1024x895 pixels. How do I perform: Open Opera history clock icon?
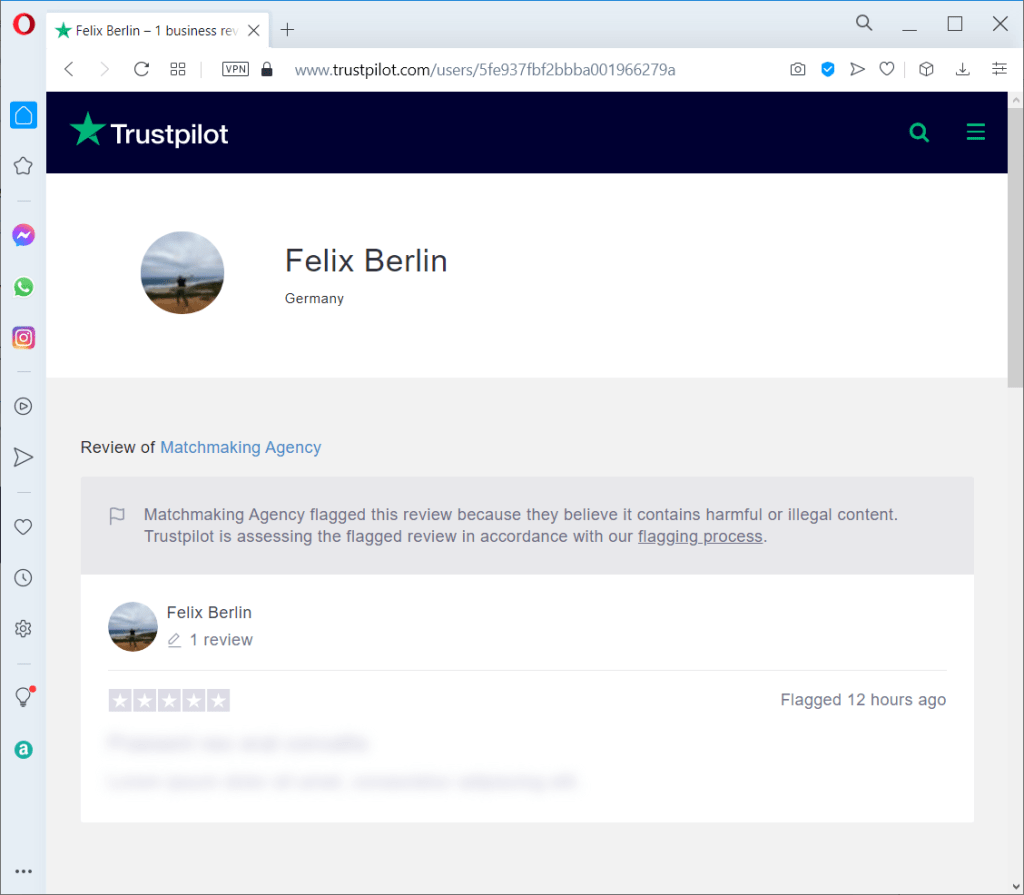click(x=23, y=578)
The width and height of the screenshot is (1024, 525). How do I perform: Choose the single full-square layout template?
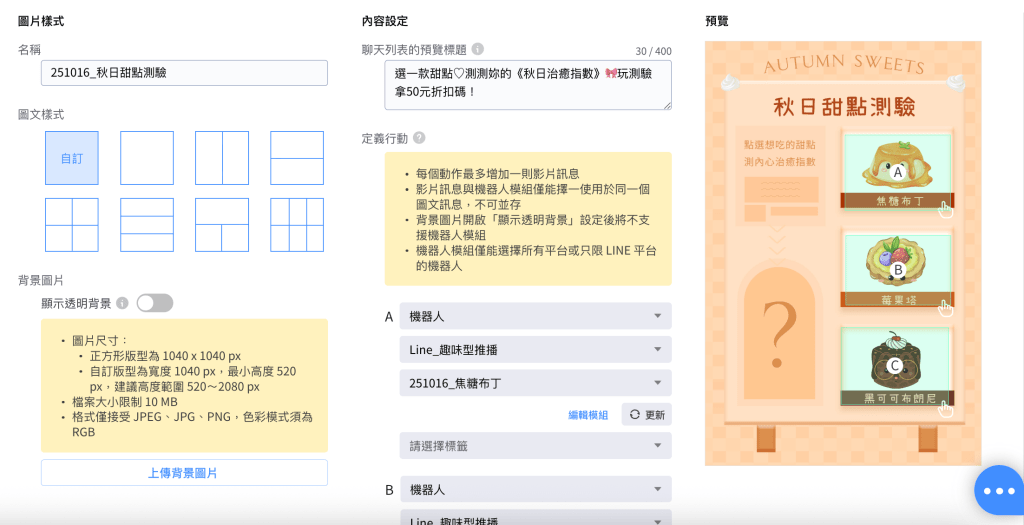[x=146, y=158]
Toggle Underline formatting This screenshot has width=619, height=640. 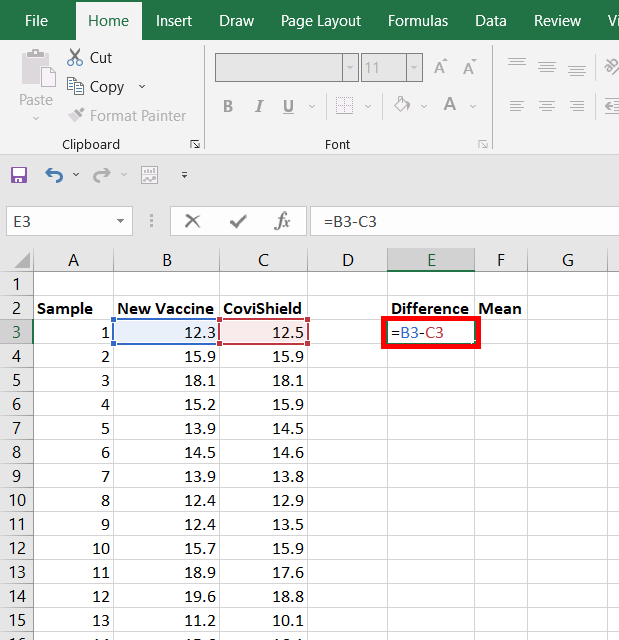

****

About this task: Please repeat everything in the data above except the pictures, exactly as it reads.

Exercise output:
1024x895 pixels. How do I perform: Open Opera history clock icon?
click(x=23, y=578)
The width and height of the screenshot is (1024, 525). How do I perform: Choose the single full-square layout template?
[x=146, y=158]
Toggle Underline formatting This screenshot has width=619, height=640. 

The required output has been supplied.